ÇIRPINIRDIN KARADENİZ ŞİİRİ

Azerbaycanın büyük şairi Ahmet Cevad tarafından kaleme alınan ”Çırpınırdın Karadeniz” şiiri, ne büyük bir yürek çırpınışının mahsulü olduğunu göstermektedir:

Çırpınırdın Karadeniz

Bakıp Türk’ün bayrağına.

Ah ölmeden bir görseydim

Düşebilsem toprağına.

Ayrı düşmüş dost elinden

Yıllar var ki çarpar sinem

Vefalıdır geldi, giden

Kurban Türk’ün bayrağına.

HER GECENİN ARDINDAN BİR SABAH GELİR

Her zorluğun ardından bir kolaylığın, her gecenin ardından bir sabahın geldiği mutlaktı. İşte o gün geldi. Demirperdeler yıkıldı. Bu kardeş coğrafyamız özgürlüğüne kavuştu. O yiğit yüreklerdeki hasret vuslata dönüştü.

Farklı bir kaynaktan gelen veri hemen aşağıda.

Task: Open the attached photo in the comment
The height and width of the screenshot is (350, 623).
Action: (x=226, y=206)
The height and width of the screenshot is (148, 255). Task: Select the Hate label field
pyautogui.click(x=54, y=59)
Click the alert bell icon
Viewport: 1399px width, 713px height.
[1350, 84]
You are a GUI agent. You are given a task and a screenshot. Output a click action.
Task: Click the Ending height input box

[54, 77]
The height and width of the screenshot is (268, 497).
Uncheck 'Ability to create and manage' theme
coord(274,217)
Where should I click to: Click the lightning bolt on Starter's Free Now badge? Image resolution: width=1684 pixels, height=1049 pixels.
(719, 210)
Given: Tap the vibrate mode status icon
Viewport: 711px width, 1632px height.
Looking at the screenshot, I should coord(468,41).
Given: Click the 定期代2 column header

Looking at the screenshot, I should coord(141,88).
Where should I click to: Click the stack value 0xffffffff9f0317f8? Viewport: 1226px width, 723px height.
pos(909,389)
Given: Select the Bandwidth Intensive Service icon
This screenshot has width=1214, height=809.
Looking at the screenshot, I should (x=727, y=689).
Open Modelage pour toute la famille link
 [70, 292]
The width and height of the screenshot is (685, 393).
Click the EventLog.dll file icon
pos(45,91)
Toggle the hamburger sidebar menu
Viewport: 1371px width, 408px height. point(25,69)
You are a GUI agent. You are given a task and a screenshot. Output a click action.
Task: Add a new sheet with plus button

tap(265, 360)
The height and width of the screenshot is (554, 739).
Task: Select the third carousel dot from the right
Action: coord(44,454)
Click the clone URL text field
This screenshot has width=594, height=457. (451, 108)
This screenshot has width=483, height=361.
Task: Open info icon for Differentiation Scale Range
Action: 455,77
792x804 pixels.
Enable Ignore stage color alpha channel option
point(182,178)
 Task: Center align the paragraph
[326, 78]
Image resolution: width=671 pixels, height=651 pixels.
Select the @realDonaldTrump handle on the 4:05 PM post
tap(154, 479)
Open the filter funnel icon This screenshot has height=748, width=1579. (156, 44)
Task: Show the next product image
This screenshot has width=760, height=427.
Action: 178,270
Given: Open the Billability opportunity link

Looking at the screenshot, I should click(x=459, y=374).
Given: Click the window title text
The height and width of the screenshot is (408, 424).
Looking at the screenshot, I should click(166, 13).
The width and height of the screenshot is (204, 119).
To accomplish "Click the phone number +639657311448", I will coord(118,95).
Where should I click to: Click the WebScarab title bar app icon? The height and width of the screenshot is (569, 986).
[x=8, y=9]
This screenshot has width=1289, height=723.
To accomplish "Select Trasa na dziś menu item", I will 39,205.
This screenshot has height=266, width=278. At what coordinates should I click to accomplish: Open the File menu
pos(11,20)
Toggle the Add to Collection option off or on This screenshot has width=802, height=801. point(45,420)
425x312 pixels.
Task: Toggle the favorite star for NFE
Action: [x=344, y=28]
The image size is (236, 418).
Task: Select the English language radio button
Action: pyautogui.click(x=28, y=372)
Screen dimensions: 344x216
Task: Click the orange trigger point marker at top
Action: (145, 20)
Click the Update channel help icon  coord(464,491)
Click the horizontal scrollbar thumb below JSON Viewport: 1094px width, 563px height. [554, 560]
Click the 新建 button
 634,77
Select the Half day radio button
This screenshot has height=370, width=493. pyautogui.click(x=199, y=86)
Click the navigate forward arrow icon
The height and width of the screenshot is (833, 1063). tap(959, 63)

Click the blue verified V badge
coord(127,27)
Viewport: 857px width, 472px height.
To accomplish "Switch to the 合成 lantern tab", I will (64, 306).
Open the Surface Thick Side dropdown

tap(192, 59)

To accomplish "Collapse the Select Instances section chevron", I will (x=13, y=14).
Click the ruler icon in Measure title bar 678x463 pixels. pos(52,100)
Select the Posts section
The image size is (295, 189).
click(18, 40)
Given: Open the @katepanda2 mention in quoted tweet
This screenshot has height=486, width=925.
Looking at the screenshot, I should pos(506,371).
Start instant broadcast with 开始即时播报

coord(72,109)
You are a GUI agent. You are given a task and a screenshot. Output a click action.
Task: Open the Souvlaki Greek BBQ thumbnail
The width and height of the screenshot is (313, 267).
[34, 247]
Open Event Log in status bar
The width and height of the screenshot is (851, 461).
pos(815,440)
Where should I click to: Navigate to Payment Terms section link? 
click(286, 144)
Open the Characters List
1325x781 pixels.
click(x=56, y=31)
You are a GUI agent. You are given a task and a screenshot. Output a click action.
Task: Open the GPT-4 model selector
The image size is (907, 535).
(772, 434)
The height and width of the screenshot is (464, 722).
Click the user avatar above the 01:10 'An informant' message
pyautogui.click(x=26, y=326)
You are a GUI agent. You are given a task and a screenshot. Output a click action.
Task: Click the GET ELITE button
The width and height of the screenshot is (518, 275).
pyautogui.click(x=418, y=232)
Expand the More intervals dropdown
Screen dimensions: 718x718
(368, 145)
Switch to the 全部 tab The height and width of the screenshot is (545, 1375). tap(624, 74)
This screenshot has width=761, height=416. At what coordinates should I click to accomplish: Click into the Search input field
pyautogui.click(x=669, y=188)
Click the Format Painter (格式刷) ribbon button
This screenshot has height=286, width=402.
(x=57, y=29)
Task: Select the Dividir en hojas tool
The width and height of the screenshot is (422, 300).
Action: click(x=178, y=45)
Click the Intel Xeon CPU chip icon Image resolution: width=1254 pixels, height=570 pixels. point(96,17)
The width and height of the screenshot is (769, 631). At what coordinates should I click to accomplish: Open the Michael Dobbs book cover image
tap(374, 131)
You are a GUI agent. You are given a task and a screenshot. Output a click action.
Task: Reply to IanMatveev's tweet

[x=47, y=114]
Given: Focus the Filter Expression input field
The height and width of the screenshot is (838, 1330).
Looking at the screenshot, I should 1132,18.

Selim Efendi bu dönemde soğuk bir kış günü İstanbul’a çıkagelmişti. Merhum Nevzat Yalçıntaş Hoca’nın da işaretiyle bir sabah Hüdâyî’nin kapısını mahviyet ve tevazu ile çalıverdi. İşte bu büyük bir aşk yolcuğunun ilk adımıydı. Selim Efendi, yıllardır yüreğinde taşıdığı dertleri, elemleri ve yangını, Hüdâyî’nin gül bahçesindeki gönül insanlarına döküverdi. Bir yangın yerine dönen yüreğin çırpınışı, Hüdâyî’nin gül bahçesinde mâkes buldu. Gül bahçesinin bahçıvanı, Muhterem Üstadımız o an büyük bir aşkla Can Azerbaycan’a ilk seferin işaretini verdi. Bu görüşmede; yılların dostluğu ve muhabbetinin temelleri atıldı. Kafkaslara, Balkanlara, Orta Asya’ya daha sonralarda ise Afrika’ya açılacak büyük bir Aşk Yolcuğunun haritası çizildi…

“ONUN AVUÇLARI İÇİNDE HİSSETTİM”

Bu ilk görüşme ile ilgili yıllar sonra yapılan bir röportajda Hacı Selim Efendi; “Osman Ağabey ile ilk kez musâfaha yaptığımız zaman âdeta kalbimi onun avuçları içinde hissettim.” diyecektir.

Selim Efendi, “Hüdâyî yolunun ışığı”nı ve “merkez yüreğin gönül atışları”nı en derinden hissedebilen dert ve dâvâ insanı idi.

Bu muhabbetin neticesinde kısa bir sürede Can Azerbaycan’a sefere çıkılıyor. Nasıl ki tarih boyunca Azerbaycan Türkiye arasında hiçbir karşılık beklemeden sayısız kardeşlik örneği yaşanmış ise o gün de böyle güzel ve hayırlı bir işe vesîle olunuyor. Elde, gönülde ne var ise paylaşılıyor. Yılların hasreti ile yürekler birleşiyor. Sevinç de, keder de birlikte yaşanıyor. Karabağ’dan cepheden gelen şehid cenazelerine birlikte gözyaşı dökülüyor, birlikte defnediliyor.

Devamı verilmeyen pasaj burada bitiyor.